# TASK DIRECTIONS
Provide only the number of lines in the following data that contain "legend".
<<<<
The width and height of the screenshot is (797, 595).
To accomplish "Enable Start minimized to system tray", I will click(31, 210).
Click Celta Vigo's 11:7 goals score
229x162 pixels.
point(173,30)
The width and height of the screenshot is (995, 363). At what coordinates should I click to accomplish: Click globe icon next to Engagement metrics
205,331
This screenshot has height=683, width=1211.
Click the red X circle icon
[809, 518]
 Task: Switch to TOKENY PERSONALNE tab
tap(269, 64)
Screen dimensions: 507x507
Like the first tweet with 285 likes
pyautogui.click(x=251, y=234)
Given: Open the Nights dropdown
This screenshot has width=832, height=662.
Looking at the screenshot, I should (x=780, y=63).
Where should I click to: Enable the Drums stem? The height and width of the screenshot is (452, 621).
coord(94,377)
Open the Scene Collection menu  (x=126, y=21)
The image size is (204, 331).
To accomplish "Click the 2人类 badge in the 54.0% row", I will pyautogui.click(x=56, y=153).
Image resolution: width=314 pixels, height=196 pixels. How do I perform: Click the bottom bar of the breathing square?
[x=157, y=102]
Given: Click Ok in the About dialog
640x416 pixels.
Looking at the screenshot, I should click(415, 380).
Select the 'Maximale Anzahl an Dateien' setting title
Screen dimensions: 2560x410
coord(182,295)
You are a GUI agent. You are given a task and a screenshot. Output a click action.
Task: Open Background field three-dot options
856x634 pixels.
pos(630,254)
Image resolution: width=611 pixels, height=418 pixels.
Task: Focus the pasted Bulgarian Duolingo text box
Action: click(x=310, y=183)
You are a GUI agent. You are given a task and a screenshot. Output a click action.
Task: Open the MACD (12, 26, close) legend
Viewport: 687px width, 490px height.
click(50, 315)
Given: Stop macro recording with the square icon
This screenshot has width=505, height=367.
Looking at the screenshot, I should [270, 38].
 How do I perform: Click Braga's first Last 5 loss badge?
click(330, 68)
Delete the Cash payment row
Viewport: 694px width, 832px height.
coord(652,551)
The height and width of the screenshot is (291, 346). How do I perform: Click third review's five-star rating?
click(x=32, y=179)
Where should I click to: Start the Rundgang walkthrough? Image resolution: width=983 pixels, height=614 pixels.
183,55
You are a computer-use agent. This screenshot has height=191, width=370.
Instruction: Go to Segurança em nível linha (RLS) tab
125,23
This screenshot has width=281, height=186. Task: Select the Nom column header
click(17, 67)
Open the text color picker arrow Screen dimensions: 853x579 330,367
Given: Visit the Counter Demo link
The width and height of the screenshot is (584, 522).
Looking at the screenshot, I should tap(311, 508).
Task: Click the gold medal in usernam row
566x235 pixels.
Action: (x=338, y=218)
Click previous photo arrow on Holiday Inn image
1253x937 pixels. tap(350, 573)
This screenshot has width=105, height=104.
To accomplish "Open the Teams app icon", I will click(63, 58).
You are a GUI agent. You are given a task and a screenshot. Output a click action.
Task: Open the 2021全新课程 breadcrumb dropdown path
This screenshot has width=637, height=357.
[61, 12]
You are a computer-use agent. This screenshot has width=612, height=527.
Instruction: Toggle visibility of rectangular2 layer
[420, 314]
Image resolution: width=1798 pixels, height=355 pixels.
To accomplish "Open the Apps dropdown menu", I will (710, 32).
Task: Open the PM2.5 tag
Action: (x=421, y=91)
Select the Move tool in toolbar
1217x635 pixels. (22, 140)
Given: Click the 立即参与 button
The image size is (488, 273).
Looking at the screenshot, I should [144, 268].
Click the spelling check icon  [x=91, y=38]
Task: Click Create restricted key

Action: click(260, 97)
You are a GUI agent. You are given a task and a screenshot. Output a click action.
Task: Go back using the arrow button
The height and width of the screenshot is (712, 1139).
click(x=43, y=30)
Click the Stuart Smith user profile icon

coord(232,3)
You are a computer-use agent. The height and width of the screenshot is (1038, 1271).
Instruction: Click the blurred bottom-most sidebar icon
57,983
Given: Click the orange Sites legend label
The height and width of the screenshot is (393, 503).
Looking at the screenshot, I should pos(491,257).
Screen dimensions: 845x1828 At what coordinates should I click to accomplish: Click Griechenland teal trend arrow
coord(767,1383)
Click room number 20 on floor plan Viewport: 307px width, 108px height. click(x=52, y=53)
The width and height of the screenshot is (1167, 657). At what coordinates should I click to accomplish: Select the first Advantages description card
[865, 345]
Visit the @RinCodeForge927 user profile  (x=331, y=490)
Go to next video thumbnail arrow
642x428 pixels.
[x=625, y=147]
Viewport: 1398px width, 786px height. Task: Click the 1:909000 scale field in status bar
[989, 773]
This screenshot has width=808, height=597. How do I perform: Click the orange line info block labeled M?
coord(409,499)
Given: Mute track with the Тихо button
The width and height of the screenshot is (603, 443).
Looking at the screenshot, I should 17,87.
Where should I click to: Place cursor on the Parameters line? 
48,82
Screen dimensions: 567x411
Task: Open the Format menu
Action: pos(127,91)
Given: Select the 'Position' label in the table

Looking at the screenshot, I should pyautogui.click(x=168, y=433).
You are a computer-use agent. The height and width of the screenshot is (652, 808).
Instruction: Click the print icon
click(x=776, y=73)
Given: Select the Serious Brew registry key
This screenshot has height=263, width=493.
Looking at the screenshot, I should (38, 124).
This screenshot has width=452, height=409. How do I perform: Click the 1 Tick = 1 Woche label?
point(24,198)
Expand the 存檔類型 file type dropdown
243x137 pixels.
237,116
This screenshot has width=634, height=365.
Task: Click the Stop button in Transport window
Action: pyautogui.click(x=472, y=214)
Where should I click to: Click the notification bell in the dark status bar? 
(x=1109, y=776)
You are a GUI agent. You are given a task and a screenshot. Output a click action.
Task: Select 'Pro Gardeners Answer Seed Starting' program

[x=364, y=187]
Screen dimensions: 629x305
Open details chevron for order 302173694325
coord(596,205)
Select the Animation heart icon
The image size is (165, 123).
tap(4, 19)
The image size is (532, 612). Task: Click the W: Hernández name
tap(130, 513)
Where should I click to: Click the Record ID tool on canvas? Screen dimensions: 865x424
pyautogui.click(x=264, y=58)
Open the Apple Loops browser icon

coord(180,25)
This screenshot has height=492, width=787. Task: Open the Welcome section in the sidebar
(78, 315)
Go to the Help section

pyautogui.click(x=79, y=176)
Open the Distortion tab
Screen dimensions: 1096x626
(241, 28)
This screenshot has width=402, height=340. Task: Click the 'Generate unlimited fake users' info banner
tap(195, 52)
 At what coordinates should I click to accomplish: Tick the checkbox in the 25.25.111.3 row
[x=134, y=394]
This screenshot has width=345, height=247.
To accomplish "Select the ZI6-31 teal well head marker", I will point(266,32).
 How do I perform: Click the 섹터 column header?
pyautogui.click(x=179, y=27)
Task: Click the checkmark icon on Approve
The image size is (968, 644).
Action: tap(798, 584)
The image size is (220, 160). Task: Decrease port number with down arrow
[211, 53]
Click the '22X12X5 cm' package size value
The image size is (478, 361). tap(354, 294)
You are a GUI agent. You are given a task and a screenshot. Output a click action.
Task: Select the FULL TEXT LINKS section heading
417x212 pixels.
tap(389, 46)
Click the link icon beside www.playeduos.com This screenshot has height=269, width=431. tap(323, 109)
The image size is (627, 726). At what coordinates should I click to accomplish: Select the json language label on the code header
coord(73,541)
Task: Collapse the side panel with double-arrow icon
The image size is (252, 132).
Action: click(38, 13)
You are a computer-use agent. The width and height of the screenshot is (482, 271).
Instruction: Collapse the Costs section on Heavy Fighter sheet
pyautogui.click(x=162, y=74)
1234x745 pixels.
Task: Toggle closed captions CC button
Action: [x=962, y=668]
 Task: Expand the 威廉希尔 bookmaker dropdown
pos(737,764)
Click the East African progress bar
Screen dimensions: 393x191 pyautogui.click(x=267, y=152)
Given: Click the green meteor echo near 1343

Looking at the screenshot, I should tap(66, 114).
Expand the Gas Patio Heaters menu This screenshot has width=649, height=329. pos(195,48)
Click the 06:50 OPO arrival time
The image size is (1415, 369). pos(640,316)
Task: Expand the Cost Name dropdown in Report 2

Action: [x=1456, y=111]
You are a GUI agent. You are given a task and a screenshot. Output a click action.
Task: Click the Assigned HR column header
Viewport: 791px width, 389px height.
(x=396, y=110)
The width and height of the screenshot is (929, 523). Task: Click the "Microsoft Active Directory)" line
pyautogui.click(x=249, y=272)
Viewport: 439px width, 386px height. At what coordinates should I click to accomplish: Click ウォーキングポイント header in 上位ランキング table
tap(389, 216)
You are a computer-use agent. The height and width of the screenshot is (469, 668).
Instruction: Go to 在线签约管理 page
>>>>
# RESPONSE FOR THIS EXERCISE
2